Collected data
BEGIN

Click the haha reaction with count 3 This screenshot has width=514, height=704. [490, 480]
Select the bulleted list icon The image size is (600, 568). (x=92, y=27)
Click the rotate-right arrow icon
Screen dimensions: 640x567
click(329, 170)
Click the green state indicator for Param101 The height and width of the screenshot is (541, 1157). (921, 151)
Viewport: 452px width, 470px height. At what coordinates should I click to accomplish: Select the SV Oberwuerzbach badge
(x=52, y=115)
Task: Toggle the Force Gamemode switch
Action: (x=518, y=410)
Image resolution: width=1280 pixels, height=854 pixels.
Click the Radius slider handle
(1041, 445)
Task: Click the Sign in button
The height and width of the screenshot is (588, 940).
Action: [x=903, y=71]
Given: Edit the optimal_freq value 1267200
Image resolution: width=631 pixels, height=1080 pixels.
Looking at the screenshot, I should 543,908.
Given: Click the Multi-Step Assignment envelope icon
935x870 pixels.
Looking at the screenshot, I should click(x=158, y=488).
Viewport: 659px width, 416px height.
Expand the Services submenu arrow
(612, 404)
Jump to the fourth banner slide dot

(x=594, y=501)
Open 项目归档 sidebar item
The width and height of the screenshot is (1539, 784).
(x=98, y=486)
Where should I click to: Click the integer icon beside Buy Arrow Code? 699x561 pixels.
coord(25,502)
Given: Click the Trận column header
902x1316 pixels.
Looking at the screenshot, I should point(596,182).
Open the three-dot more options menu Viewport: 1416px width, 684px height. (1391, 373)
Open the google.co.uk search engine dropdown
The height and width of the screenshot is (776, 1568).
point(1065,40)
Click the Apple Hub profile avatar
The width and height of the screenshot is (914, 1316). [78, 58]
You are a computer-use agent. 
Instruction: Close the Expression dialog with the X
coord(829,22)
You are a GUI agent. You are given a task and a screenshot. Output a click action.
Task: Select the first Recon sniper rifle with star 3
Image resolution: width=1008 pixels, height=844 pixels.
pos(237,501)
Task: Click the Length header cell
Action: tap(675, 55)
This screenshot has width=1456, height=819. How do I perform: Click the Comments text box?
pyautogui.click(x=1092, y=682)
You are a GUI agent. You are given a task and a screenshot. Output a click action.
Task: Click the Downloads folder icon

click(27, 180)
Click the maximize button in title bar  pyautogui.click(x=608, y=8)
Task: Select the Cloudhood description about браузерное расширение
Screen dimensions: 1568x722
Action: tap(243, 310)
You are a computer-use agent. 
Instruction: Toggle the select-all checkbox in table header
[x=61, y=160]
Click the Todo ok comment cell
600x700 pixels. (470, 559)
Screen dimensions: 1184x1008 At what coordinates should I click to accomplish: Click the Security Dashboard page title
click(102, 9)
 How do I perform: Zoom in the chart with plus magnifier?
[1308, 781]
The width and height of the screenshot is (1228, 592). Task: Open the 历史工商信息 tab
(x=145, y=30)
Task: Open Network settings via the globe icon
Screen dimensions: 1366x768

END

Task directions
Give back, exactly and with nothing added, the lines from the line containing "The height and width of the screenshot is (776, 1568)." through the final line of the records above, both of them included.

Answer for the task
The height and width of the screenshot is (776, 1568).
point(1065,40)
Click the Apple Hub profile avatar
The width and height of the screenshot is (914, 1316). [78, 58]
You are a computer-use agent. 
Instruction: Close the Expression dialog with the X
coord(829,22)
You are a GUI agent. You are given a task and a screenshot. Output a click action.
Task: Select the first Recon sniper rifle with star 3
Image resolution: width=1008 pixels, height=844 pixels.
pos(237,501)
Task: Click the Length header cell
Action: tap(675, 55)
This screenshot has width=1456, height=819. How do I perform: Click the Comments text box?
pyautogui.click(x=1092, y=682)
You are a GUI agent. You are given a task and a screenshot. Output a click action.
Task: Click the Downloads folder icon

click(27, 180)
Click the maximize button in title bar  pyautogui.click(x=608, y=8)
Task: Select the Cloudhood description about браузерное расширение
Screen dimensions: 1568x722
Action: tap(243, 310)
You are a computer-use agent. 
Instruction: Toggle the select-all checkbox in table header
[x=61, y=160]
Click the Todo ok comment cell
600x700 pixels. (470, 559)
Screen dimensions: 1184x1008 At what coordinates should I click to accomplish: Click the Security Dashboard page title
click(102, 9)
 How do I perform: Zoom in the chart with plus magnifier?
[1308, 781]
The width and height of the screenshot is (1228, 592). Task: Open the 历史工商信息 tab
(x=145, y=30)
Task: Open Network settings via the globe icon
Screen dimensions: 1366x768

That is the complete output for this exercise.